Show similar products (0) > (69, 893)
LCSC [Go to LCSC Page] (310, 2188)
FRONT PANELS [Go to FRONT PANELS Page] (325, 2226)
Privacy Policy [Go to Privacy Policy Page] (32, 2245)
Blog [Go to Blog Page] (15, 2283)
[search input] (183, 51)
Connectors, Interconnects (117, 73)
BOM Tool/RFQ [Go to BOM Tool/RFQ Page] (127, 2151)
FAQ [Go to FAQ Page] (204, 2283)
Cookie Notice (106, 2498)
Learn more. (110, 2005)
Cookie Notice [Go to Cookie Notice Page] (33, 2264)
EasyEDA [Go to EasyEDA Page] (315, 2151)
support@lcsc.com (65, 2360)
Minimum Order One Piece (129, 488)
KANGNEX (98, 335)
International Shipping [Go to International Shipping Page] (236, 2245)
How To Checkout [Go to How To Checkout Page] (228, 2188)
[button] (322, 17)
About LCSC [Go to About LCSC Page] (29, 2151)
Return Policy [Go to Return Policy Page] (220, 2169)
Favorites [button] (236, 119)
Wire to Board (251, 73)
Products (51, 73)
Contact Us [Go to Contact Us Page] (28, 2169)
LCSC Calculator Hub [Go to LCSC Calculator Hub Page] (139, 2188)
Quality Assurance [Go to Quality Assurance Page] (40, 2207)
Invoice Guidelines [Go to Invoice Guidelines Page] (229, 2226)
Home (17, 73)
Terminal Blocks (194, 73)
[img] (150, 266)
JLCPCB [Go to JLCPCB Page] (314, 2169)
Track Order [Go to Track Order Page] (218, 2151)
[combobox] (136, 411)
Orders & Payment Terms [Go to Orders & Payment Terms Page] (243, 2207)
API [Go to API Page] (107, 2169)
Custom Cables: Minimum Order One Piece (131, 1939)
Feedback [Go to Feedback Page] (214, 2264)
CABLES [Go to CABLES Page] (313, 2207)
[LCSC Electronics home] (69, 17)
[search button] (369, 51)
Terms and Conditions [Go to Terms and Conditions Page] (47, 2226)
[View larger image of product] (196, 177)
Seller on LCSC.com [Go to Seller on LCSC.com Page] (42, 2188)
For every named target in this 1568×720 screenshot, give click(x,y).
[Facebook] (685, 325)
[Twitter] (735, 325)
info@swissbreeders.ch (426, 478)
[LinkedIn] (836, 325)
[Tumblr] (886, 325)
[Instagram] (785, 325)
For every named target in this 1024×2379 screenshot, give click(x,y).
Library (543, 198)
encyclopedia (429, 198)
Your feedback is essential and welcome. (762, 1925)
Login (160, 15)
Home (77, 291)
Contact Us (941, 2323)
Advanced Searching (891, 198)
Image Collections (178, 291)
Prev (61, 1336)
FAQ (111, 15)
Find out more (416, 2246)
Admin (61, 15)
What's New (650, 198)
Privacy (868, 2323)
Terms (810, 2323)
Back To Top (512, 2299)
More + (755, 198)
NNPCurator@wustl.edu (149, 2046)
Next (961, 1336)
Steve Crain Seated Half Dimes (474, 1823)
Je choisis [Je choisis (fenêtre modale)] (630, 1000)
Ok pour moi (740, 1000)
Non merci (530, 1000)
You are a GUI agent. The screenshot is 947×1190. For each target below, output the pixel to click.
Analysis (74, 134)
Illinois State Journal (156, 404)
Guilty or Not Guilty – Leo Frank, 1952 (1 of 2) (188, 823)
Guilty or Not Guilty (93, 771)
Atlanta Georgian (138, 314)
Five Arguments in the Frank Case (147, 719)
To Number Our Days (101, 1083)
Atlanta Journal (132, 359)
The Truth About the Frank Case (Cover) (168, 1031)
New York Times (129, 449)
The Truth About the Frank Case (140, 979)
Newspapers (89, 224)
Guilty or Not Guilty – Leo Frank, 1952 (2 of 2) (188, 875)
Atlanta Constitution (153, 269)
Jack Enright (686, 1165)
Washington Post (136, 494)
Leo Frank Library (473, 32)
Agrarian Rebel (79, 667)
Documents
════════════════
Update the listing from its first line down through the line containing "FAQ [Go to FAQ Page] (204, 2283)", replacing every "Blog" with "News" and leaving everything else unchanged. Return only those lines.

Answer to the exercise:
Show similar products (0) > (69, 893)
LCSC [Go to LCSC Page] (310, 2188)
FRONT PANELS [Go to FRONT PANELS Page] (325, 2226)
Privacy Policy [Go to Privacy Policy Page] (32, 2245)
News [Go to News Page] (15, 2283)
[search input] (183, 51)
Connectors, Interconnects (117, 73)
BOM Tool/RFQ [Go to BOM Tool/RFQ Page] (127, 2151)
FAQ [Go to FAQ Page] (204, 2283)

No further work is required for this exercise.